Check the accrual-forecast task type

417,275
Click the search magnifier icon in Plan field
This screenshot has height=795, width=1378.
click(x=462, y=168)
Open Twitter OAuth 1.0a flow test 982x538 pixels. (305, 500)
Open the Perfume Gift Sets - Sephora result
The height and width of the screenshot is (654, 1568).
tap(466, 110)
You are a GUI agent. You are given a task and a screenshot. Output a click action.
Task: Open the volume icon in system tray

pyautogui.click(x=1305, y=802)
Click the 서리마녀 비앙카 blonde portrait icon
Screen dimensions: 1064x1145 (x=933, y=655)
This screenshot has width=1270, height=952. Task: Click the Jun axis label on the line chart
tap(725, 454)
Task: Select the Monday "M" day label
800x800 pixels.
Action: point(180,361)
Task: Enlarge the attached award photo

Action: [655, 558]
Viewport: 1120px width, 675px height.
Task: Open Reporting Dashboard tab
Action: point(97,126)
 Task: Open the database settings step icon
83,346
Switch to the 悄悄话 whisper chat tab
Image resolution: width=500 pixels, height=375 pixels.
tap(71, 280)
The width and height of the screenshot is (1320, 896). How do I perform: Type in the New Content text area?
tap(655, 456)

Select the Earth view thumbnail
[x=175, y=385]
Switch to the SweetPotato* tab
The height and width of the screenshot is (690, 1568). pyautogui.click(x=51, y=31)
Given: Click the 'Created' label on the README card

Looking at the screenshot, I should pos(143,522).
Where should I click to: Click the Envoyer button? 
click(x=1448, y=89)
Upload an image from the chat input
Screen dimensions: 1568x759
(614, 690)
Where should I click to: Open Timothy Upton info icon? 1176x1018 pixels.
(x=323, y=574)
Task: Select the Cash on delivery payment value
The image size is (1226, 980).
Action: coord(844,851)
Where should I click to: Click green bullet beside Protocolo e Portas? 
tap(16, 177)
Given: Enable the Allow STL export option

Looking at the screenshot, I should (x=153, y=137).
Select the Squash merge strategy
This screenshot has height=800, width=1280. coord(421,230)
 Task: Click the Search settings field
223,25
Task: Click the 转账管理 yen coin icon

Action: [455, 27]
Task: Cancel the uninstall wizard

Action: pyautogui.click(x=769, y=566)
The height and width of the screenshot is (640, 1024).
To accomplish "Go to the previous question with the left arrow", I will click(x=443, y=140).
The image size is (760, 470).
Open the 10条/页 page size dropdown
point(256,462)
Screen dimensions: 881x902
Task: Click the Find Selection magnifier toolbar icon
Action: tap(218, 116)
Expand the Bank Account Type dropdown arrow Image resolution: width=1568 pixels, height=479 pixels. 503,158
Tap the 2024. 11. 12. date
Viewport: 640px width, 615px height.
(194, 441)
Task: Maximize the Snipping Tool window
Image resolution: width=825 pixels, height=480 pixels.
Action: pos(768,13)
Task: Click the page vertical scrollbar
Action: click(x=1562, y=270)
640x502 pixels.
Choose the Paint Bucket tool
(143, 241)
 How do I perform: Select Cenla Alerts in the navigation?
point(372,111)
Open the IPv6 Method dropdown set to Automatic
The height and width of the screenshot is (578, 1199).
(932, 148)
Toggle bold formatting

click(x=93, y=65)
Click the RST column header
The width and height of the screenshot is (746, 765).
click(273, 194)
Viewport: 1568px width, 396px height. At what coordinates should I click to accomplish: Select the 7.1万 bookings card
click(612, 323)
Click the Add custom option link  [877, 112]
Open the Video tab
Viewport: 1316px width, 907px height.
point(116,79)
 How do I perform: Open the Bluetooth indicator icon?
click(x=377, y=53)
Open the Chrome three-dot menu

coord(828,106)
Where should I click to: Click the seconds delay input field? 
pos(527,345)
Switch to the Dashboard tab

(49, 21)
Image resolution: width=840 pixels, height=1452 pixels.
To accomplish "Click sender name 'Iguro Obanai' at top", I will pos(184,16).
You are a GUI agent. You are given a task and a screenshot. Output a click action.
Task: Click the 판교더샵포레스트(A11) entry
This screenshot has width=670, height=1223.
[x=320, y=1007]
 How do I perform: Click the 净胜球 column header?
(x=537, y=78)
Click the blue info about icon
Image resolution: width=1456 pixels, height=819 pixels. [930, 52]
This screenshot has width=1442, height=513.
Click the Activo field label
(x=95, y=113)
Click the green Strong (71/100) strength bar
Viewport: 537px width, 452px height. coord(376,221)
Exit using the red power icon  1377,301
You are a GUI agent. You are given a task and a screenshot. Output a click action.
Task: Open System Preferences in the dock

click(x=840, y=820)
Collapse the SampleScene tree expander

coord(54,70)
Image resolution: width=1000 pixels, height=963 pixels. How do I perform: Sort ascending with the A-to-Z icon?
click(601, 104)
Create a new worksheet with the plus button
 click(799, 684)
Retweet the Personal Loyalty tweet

** Given request **
Copy all of the lines above, changing nothing.

** Output for this task **
Check the accrual-forecast task type

417,275
Click the search magnifier icon in Plan field
This screenshot has height=795, width=1378.
click(x=462, y=168)
Open Twitter OAuth 1.0a flow test 982x538 pixels. (305, 500)
Open the Perfume Gift Sets - Sephora result
The height and width of the screenshot is (654, 1568).
tap(466, 110)
You are a GUI agent. You are given a task and a screenshot. Output a click action.
Task: Open the volume icon in system tray

pyautogui.click(x=1305, y=802)
Click the 서리마녀 비앙카 blonde portrait icon
Screen dimensions: 1064x1145 (x=933, y=655)
This screenshot has width=1270, height=952. Task: Click the Jun axis label on the line chart
tap(725, 454)
Task: Select the Monday "M" day label
800x800 pixels.
Action: point(180,361)
Task: Enlarge the attached award photo

Action: [655, 558]
Viewport: 1120px width, 675px height.
Task: Open Reporting Dashboard tab
Action: point(97,126)
 Task: Open the database settings step icon
83,346
Switch to the 悄悄话 whisper chat tab
Image resolution: width=500 pixels, height=375 pixels.
tap(71, 280)
The width and height of the screenshot is (1320, 896). How do I perform: Type in the New Content text area?
tap(655, 456)

Select the Earth view thumbnail
[x=175, y=385]
Switch to the SweetPotato* tab
The height and width of the screenshot is (690, 1568). pyautogui.click(x=51, y=31)
Given: Click the 'Created' label on the README card

Looking at the screenshot, I should pos(143,522).
Where should I click to: Click the Envoyer button? 
click(x=1448, y=89)
Upload an image from the chat input
Screen dimensions: 1568x759
(614, 690)
Where should I click to: Open Timothy Upton info icon? 1176x1018 pixels.
(x=323, y=574)
Task: Select the Cash on delivery payment value
The image size is (1226, 980).
Action: coord(844,851)
Where should I click to: Click green bullet beside Protocolo e Portas? 
tap(16, 177)
Given: Enable the Allow STL export option

Looking at the screenshot, I should (x=153, y=137).
Select the Squash merge strategy
This screenshot has height=800, width=1280. coord(421,230)
 Task: Click the Search settings field
223,25
Task: Click the 转账管理 yen coin icon

Action: [455, 27]
Task: Cancel the uninstall wizard

Action: pyautogui.click(x=769, y=566)
The height and width of the screenshot is (640, 1024).
To accomplish "Go to the previous question with the left arrow", I will click(x=443, y=140).
The image size is (760, 470).
Open the 10条/页 page size dropdown
point(256,462)
Screen dimensions: 881x902
Task: Click the Find Selection magnifier toolbar icon
Action: tap(218, 116)
Expand the Bank Account Type dropdown arrow Image resolution: width=1568 pixels, height=479 pixels. 503,158
Tap the 2024. 11. 12. date
Viewport: 640px width, 615px height.
(194, 441)
Task: Maximize the Snipping Tool window
Image resolution: width=825 pixels, height=480 pixels.
Action: pos(768,13)
Task: Click the page vertical scrollbar
Action: click(x=1562, y=270)
640x502 pixels.
Choose the Paint Bucket tool
(143, 241)
 How do I perform: Select Cenla Alerts in the navigation?
point(372,111)
Open the IPv6 Method dropdown set to Automatic
The height and width of the screenshot is (578, 1199).
(932, 148)
Toggle bold formatting

click(x=93, y=65)
Click the RST column header
The width and height of the screenshot is (746, 765).
click(273, 194)
Viewport: 1568px width, 396px height. At what coordinates should I click to accomplish: Select the 7.1万 bookings card
click(612, 323)
Click the Add custom option link  [877, 112]
Open the Video tab
Viewport: 1316px width, 907px height.
point(116,79)
 How do I perform: Open the Bluetooth indicator icon?
click(x=377, y=53)
Open the Chrome three-dot menu

coord(828,106)
Where should I click to: Click the seconds delay input field? 
pos(527,345)
Switch to the Dashboard tab

(49, 21)
Image resolution: width=840 pixels, height=1452 pixels.
To accomplish "Click sender name 'Iguro Obanai' at top", I will pos(184,16).
You are a GUI agent. You are given a task and a screenshot. Output a click action.
Task: Click the 판교더샵포레스트(A11) entry
This screenshot has width=670, height=1223.
[x=320, y=1007]
 How do I perform: Click the 净胜球 column header?
(x=537, y=78)
Click the blue info about icon
Image resolution: width=1456 pixels, height=819 pixels. [930, 52]
This screenshot has width=1442, height=513.
Click the Activo field label
(x=95, y=113)
Click the green Strong (71/100) strength bar
Viewport: 537px width, 452px height. coord(376,221)
Exit using the red power icon  1377,301
You are a GUI agent. You are given a task and a screenshot. Output a click action.
Task: Open System Preferences in the dock

click(x=840, y=820)
Collapse the SampleScene tree expander

coord(54,70)
Image resolution: width=1000 pixels, height=963 pixels. How do I perform: Sort ascending with the A-to-Z icon?
click(601, 104)
Create a new worksheet with the plus button
 click(799, 684)
Retweet the Personal Loyalty tweet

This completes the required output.